In this work, we use a large ensemble of NV centers at low temperatures and exploit its unique properties for various applications. In the first part, we employ diamond-based vectorial magnetometry for imaging the penetration of an externally applied magnetic field into a thin niobium film. The technique of diamond magnetometry is based on optical detection of magnetic resonance (ODMR) of negatively charged nitrogen-vacancy (NV-) defects inside a single crystal diamond. Our prototype diamond magnetometer is designed to allow magnetic imaging of an electrically wired sample at cryogenic temperatures through a coherent fiber bundle with 30,000 cores, using a complementary metal-oxide semiconductor (CMOS) camera. The current distribution of type-II superconducting thin film under perpendicular magnetic field is theoretically evaluated by employing the critical state model, where comparison between the experimental findings and theoretical predictions yields good agreement.
In the second part of this work, we explore the nonlinear regime of light-matter interaction in diamond using a superconducting spiral-shaped resonator coupled to a large ensemble of NV-centers. We introduce the method of cavity-based detection of magnetic resonance (CDMR) to detect resonance transitions of both NV- and nitrogen-14 substitution (P1) defects in a diamond wafer. We observe nonlinearity in cavity response and find that the coupling between the spins and superconducting microwave cavity imposes an upper bound upon the input microwave power for which the response remains linear. This upper bound has important implications for the sensitivity of traditional spin-detection protocols that are based on linear response. The experimental results are compared to theoretical predictions and excellent agreement is obtained in a wide range of externally controlled parameters.

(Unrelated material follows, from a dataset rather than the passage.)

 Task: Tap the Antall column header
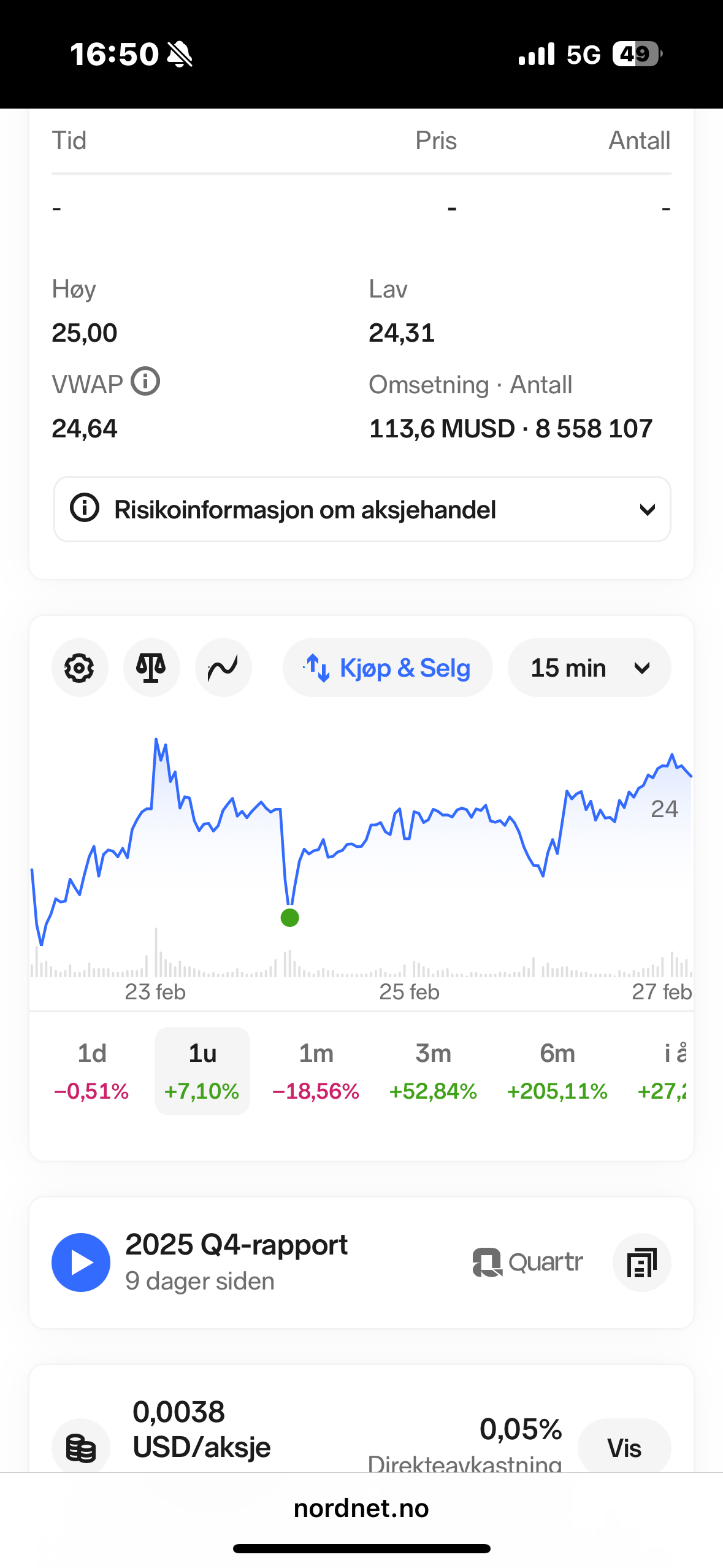click(639, 140)
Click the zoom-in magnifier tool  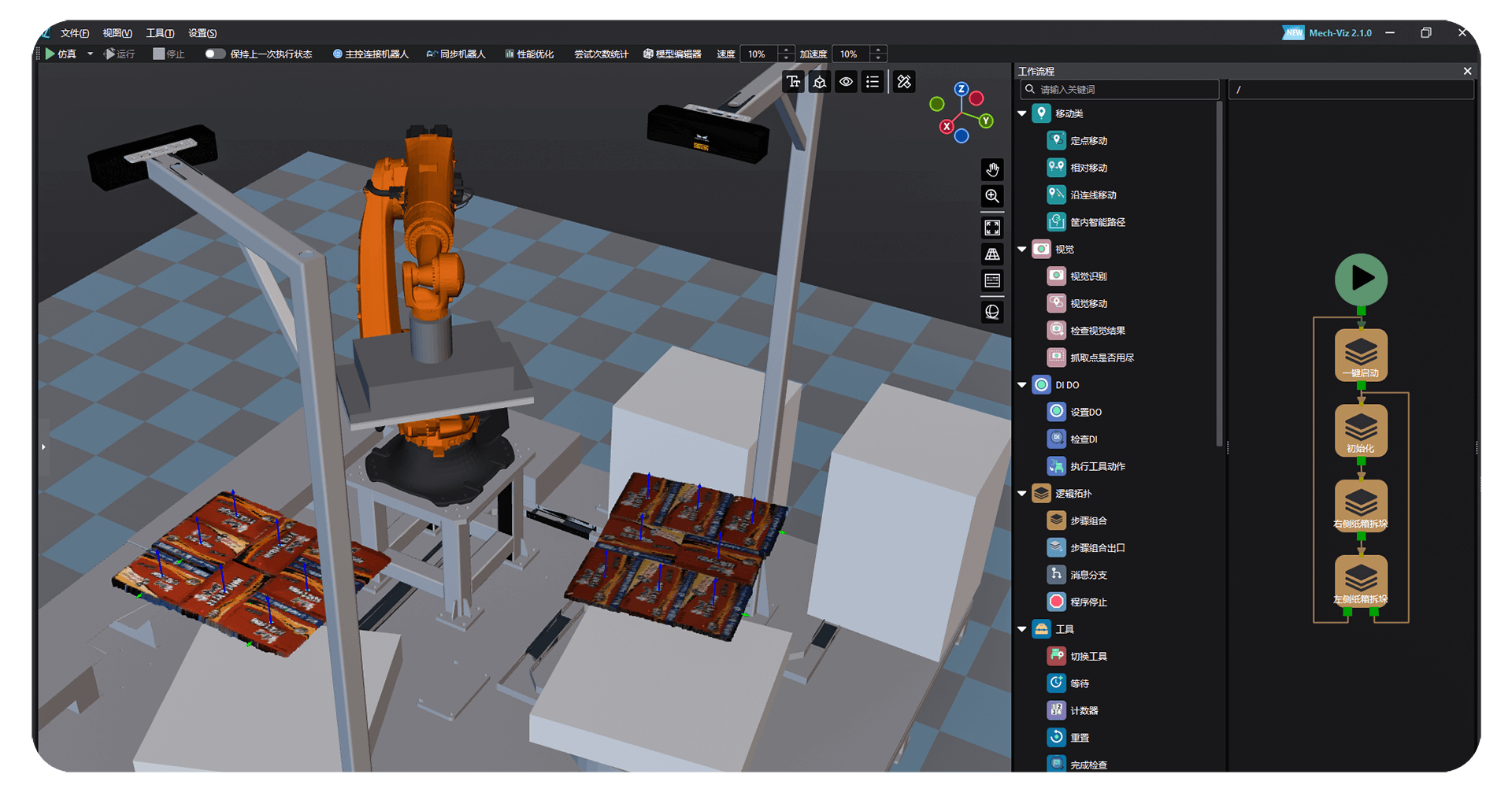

In the last part of this work, we use ODMR and CDMR to detect and explore other paramagnetic defects in diamond, such as P1 defects. Our method does not require overlap between the resonances of the defects and is therefore applicable in a wide range of magnetic fields and frequencies and is verified by excellent fit to theoretical predictions. In addition, we explore the prospects of employing OISP for the generation of population inversion, which in turn may allow the construction of a diamond-based maser.